Qui a Berlino piove, sono appena tornato dal pranzo e ho i capelli inzuppati. Non vedo l’ora di andarmene di nuovo in barca, ad Atene, a Corfù, in Italia!”. Quando lo chiamo su Skype, ad agosto, è una delle prime cose che mi dice, dopo avermi chiesto dove vivo. E questo dimostra con quanta passione sta portando avanti il suo progetto di coworking innovativo, Coboat, che si svolge interamente in barca. Lui è Gerald Schömbs, co-fondatore del progetto, e ci ha raccontato la vision e gli obiettivi del progetto.
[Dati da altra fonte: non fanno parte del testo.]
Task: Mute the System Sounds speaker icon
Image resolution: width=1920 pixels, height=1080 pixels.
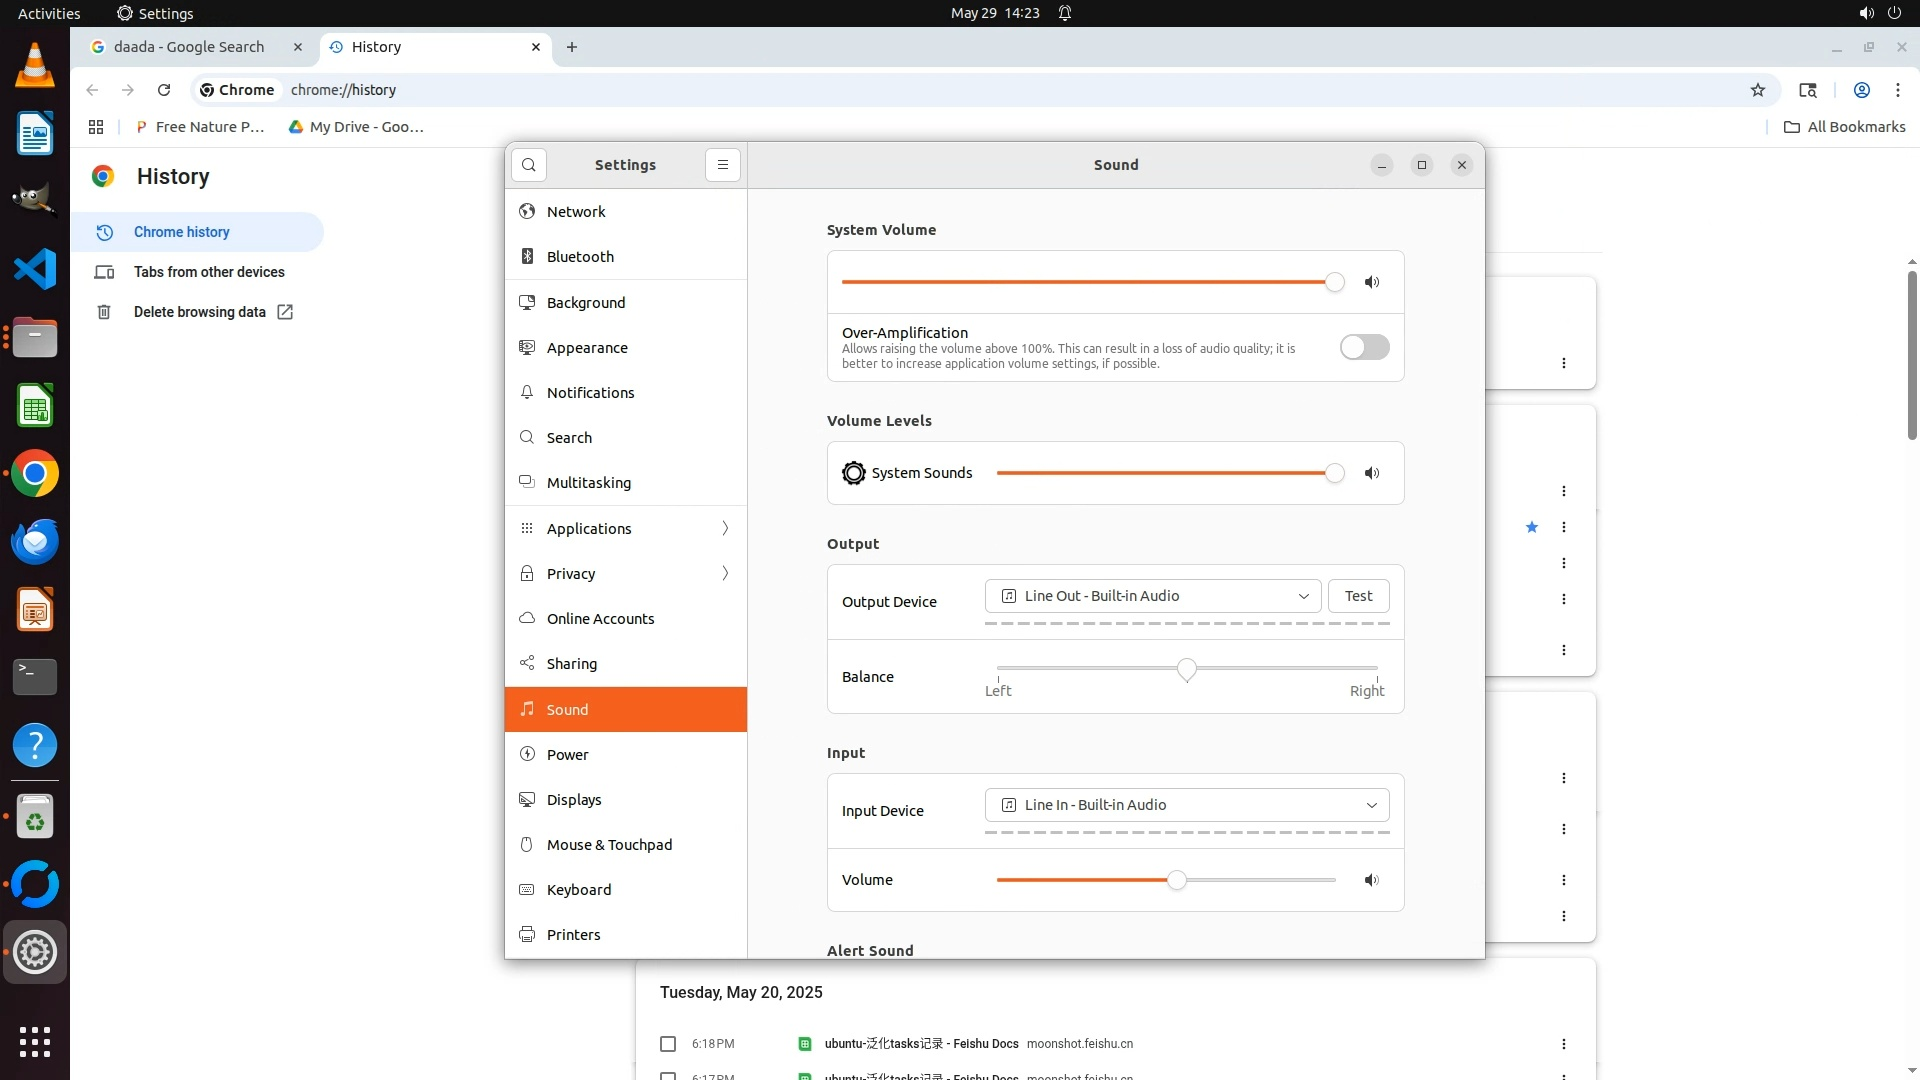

L’idea è nata circa un anno e mezzo fa, in primavera, quando il creatore di Coboat, Karsten Knorr, era su una piccola isola tropicale in Thailandia e lavorava in un coworking. Il contatto con la natura selvaggia di cui ha fatto esperienza in quel periodo gli ha dato l’idea: perché non fondere il coworking con un’esperienza di vita un po’ più ‘estrema’?

«Karsten andava già in giro per il mondo, era un nomade digitale senza saperlo: appena ha scoperto il coworking ne è rimasto subito affascinato e ha cercato una strada per rivoluzionarlo», ci racconta Gerald. «Eravamo amici, ci conosciamo dai tempi in cui vivevamo entrambi a Berlino. Appena ha avuto l’idea per Coboat mi ha contattato per spiegarmi il progetto e convincermi a unirmi a lui. Non ha dovuto insistere molto! Gli ho detto immediatamente: è esattamente ciò che vorrei fare».

Gerald ha fondato diversi anni fa un’agenzia di Pr a Berlino, un’attività che gli consente un guadagno sicuro e duraturo. Ha poi investito in tanti piccoli progetti in città, tra cui alcuni spazi di coworking. Ma la sua mente non si è mai placata:

«Prima che mi contattasse, stavo cercando un’idea per mettere insieme lavoro e viaggio, un progetto che avesse dei vantaggi professionali per le persone, ma che fosse allo stesso tempo motivante e significativo. Ho una certa esperienza nelle immersioni (sono una guida), ho cominciato a viaggiare molto già da qualche anno e amo fotografare paesaggi e panorami quando sono in giro: sono tutte cose che puoi fare in barca! A questo, Coboat aggiunge la possibilità di incontrare persone interessanti e che possono aiutarti a crescere, come persona e come professionista. E così sono rimasto affascinato dall’idea e sono diventato partner di Karsten».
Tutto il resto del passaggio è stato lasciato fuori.